Selbstbild als Pierrot
Auch wenn viele Fragen offen bleiben, oder gerade deshalb: Die Albertina hat schon lange keine so spannende Ausstellung mehr geboten. Vor allem die erste Hälfte der Schau hat es in sich. Der Bogen führt dort von den archaisch anmutenden Steinköpfen, die Modigliani ab 1911 zeichnete und meißelte, über seine Vorliebe für kambodschanische Kunst aus dem 12./13. Jahrhundert zu den Einflüssen von Derain, Picasso und dem radikalen Erneuerer der Bildhauerei, Brancusi. 4.000 Jahre alte Marmorfiguren von den griechischen Kykladen treffen auf Modiglianis Bilder von Karyatiden, also Gebälk tragende Frauenfiguren. Dazwischen hängt auch ein Selbstbildnis als Pierrot, in dem der Künstler ein Wortspiel einflicht, das ihn als „König der Steine“ ausweist.

Berührende Porträts
So hat das Publikum schon viel erlebt, ehe es den Hauptsaal mit den berühmten Frauenakten erreicht. Vor sein charakteristisches Rotbraun bettete der Künstler Frauenkörper, die trotz ihrer vereinfachten Kurven und ihrer oft leeren Augen große Sinnlichkeit ausstrahlen. In anderen Akten, wie etwa dem erwähnten Batliner-Bild, tritt der Einfluss der italienischen Renaissance zutage. In der finalen Porträtgalerie hängt auch ein Porträt von Modiglianis Frau, der Künstlerin Jeanne Hebuterne, hochschwanger im schwarzen Kleid. Tragischerweise brachte sie sich unmittelbar nach dem Tod ihres Geliebten um.

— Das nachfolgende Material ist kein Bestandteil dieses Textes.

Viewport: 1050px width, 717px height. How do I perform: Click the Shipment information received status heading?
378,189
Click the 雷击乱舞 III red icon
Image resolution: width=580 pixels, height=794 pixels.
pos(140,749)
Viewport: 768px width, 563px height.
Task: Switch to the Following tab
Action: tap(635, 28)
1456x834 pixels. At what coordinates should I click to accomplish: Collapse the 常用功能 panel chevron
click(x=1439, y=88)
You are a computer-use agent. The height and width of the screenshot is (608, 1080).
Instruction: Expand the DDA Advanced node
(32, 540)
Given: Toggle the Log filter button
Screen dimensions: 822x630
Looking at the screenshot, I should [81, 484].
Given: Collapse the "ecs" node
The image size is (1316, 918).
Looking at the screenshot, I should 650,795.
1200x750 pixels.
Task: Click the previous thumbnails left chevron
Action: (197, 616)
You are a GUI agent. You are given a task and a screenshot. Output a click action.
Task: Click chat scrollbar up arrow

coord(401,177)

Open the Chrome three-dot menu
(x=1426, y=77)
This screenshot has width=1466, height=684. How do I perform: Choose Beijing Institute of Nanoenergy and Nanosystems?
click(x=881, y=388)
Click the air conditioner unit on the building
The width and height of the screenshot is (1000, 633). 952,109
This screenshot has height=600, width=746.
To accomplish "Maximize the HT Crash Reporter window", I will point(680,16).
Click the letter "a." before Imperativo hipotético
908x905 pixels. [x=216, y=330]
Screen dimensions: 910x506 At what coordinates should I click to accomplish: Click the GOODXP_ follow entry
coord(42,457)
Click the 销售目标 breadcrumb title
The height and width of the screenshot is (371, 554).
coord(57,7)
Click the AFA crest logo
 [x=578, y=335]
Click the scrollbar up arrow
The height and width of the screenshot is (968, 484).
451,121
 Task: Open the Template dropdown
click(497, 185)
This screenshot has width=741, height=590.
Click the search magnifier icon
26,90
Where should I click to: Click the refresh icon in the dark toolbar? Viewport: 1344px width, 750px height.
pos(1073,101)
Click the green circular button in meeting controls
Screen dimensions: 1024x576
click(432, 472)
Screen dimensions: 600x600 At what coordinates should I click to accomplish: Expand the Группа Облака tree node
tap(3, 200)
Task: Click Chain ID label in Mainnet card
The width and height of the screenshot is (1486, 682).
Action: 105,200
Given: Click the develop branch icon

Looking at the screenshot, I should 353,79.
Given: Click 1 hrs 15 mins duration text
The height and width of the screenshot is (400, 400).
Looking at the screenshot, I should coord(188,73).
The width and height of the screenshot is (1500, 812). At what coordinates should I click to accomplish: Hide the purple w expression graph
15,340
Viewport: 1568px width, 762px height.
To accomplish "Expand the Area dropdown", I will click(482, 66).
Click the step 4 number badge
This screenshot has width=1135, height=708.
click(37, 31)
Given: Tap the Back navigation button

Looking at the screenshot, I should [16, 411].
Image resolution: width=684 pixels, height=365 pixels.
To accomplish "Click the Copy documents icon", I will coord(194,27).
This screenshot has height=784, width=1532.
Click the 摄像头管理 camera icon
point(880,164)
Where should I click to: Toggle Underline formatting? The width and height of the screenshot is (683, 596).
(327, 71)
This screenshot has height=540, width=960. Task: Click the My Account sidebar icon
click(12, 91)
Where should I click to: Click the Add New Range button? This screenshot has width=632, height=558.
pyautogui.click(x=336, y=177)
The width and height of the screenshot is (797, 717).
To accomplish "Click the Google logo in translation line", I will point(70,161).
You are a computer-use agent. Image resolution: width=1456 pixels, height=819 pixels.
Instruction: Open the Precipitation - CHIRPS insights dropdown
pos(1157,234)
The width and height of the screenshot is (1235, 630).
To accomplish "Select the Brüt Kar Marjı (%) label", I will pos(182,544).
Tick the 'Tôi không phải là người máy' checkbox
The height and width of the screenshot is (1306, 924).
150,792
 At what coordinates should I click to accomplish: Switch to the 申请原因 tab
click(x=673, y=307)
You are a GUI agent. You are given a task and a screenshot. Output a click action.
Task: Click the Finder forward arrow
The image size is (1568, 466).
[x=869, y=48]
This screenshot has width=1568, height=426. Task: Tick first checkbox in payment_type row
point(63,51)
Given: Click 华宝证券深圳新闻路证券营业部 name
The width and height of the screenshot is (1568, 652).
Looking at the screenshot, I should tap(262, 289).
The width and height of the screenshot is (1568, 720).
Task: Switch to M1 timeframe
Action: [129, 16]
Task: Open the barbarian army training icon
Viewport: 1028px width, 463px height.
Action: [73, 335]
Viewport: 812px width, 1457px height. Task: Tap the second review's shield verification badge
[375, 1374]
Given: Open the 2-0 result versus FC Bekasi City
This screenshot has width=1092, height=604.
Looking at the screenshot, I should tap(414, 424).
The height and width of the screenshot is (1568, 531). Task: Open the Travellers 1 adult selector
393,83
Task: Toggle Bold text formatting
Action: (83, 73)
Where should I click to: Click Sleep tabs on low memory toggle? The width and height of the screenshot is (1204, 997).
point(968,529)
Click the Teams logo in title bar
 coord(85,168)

Wer genau hinsieht, kann erkennen, dass die Porträts einander weniger ähneln, als es zunächst den Anschein hat. Wiewohl Modigliani seine Handschrift gefunden hatte, hörte er nie auf zu experimentieren. So berührt im letzten Raum etwa das in sich geschlossene Porträt einer Dienstbotin, die ihre schweren Hände in den Schoß legt. Zu den vielen Überraschungen der Schau zählt auch jener Herr, der Louis de Funes zum Verwechseln ähnlich sieht. Ob der Komiker seinen Doppelgänger bei Modigliani, den französischen Dichter Max Jacob, wohl kannte?